### Given task
Reproduce the stretch from the line containing "You are a computer-use agent. The height" through the line containing "tap(403, 641)", replacing "Instruction" with "Command" and leaving everything else unchanged.

::: Information shown

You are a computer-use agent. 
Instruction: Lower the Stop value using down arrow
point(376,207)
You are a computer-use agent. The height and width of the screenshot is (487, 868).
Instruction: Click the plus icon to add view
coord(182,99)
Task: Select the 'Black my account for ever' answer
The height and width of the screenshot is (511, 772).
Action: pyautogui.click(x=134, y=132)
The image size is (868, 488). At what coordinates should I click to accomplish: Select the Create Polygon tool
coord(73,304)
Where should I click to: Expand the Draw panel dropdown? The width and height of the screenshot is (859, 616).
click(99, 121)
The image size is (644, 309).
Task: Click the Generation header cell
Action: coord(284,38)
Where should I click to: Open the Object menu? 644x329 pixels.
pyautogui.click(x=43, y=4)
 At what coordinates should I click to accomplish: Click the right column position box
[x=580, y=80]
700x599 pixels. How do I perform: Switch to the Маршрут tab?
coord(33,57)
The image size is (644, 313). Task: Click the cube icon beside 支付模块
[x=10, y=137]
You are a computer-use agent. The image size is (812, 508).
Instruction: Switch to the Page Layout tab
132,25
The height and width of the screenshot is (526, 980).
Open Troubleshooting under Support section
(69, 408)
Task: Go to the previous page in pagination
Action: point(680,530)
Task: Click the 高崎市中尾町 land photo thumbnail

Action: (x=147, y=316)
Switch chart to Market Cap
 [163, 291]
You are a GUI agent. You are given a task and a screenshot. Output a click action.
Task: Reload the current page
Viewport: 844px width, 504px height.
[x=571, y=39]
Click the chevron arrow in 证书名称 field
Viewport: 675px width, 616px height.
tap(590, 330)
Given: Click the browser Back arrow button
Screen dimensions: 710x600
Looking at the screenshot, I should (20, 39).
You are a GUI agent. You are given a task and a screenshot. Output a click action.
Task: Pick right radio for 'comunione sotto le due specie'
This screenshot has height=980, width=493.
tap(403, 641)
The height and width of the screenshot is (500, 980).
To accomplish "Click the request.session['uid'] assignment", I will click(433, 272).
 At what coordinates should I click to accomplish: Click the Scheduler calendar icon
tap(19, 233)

::::::

### Reply
You are a computer-use agent. The height and width of the screenshot is (487, 868).
Command: Click the plus icon to add view
coord(182,99)
Task: Select the 'Black my account for ever' answer
The height and width of the screenshot is (511, 772).
Action: pyautogui.click(x=134, y=132)
The image size is (868, 488). At what coordinates should I click to accomplish: Select the Create Polygon tool
coord(73,304)
Where should I click to: Expand the Draw panel dropdown? The width and height of the screenshot is (859, 616).
click(99, 121)
The image size is (644, 309).
Task: Click the Generation header cell
Action: coord(284,38)
Where should I click to: Open the Object menu? 644x329 pixels.
pyautogui.click(x=43, y=4)
 At what coordinates should I click to accomplish: Click the right column position box
[x=580, y=80]
700x599 pixels. How do I perform: Switch to the Маршрут tab?
coord(33,57)
The image size is (644, 313). Task: Click the cube icon beside 支付模块
[x=10, y=137]
You are a computer-use agent. The image size is (812, 508).
Command: Switch to the Page Layout tab
132,25
The height and width of the screenshot is (526, 980).
Open Troubleshooting under Support section
(69, 408)
Task: Go to the previous page in pagination
Action: point(680,530)
Task: Click the 高崎市中尾町 land photo thumbnail

Action: (x=147, y=316)
Switch chart to Market Cap
 [163, 291]
You are a GUI agent. You are given a task and a screenshot. Output a click action.
Task: Reload the current page
Viewport: 844px width, 504px height.
[x=571, y=39]
Click the chevron arrow in 证书名称 field
Viewport: 675px width, 616px height.
tap(590, 330)
Given: Click the browser Back arrow button
Screen dimensions: 710x600
Looking at the screenshot, I should (20, 39).
You are a GUI agent. You are given a task and a screenshot. Output a click action.
Task: Pick right radio for 'comunione sotto le due specie'
This screenshot has height=980, width=493.
tap(403, 641)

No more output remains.